The award has barely sent a ripple to islanders who have fished in the waters for generations.

Tanmen, a township in south China's Hainan Province, has almost 5,000 fishermen, including nearly 1,000 who regularly work in the Xisha, Zhongsha and Nansha island groups and surrounding waters

Lu Jiabing, 66-year-old fisherman from Tanmen, was puzzled by the news about the award.

"For many generations, our ancestors sailed into that waters that we consider part of our home. No court can change that," he said.

On social media "South China Sea arbitration" is drawing disappointment and anger.

"I will firmly stand by my country. Not a slice of China's territory should be compromised," wrote Weibo user "Shinianxuyuan."

Some protested about the United States and some other countries meddling in the issue and exacerbating the situation.

"Please don't make a mess in the South China Sea under the name of doing good. It is our territory, not your business," said "Huahua_Gloria."

Taiwan said Tuesday that it "absolutely will not accept" the arbitration result and that the decision "is not legally binding."

So far more than 60 countries have publicly voiced support for China's stance.

When co-chairing the 18th China-EU Summit on Tuesday, Chinese Premier Li Keqiang said by not accepting nor recognizing the award, China is in fact safeguarding the international law.

Li called on the European Union to maintain an objective stance and neutrality on the issue.


The Foreign Ministry stressed that China does not accept any third party settlement nor any imposed solution.

To resolve the disputes, China will continue to work with states directly concerned through negotiations on the basis of historical facts and international law, it said.

"China respects and upholds freedom of navigation and overflight enjoyed by all states under international law in the South China Sea, and stays ready to work with other coastal states and the international community to ensure the safety of and the unimpeded access to international shipping lanes," read a separate missive "Statement of the Government of the People's Republic of China on China's Territorial Sovereignty and Maritime Rights and Interests in the South China Sea".

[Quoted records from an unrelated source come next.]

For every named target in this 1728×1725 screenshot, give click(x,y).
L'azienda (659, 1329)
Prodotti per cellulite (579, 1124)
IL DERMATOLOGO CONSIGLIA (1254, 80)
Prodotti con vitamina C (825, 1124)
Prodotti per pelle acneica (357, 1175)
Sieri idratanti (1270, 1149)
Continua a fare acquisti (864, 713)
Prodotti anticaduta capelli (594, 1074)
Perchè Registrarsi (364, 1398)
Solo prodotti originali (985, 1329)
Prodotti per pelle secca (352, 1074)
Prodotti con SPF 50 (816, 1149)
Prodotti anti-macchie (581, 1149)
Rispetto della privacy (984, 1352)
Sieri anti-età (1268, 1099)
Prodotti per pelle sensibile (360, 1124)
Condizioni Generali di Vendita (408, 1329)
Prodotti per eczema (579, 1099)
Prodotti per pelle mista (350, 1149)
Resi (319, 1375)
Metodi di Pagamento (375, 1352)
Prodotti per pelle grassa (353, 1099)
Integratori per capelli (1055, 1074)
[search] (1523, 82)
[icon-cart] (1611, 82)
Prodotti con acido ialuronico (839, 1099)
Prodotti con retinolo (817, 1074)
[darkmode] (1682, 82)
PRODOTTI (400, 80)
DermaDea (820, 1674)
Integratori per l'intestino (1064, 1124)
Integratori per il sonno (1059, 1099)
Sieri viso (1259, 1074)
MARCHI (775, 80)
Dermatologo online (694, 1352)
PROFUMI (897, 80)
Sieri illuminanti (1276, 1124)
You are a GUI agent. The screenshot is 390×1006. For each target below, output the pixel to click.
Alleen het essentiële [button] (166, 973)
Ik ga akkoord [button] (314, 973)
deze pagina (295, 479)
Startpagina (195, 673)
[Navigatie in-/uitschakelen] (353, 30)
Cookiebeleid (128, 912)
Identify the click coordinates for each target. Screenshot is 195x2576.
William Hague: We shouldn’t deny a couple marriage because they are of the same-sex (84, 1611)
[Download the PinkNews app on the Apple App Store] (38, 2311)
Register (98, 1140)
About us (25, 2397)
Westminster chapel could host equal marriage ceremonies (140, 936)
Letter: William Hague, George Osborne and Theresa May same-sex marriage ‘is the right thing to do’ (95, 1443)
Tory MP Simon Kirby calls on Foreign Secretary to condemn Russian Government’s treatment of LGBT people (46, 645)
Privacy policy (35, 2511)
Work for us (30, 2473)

Also on Tuesday, China tested two new airports on the Nansha Islands, adding more landing choices for flights across the South China Sea. The airports are to facilitate transportation, emergency rescue and medical services for people on the islands.

A Cessna CE-680 from the flight inspection center of the Civil Aviation Administration of China flew between the new airports on the Meiji and Zhubi reefs.

Making his remarks before the arbitration award, Yang Yujun, spokesman for the Ministry of National Defense, said that no matter how the tribunal decides, Chinese military will resolutely protect its national sovereignty, security and maritime rights and interests; safeguard regional peace and stability; and cope with all kinds of threats and challenges.

The Chinese navy conducted a combat drill in waters adjacent to south China's Hainan Island and Xisha Islands on Friday, which Yang insisted was a routine matter in line with the military's annual exercise plan.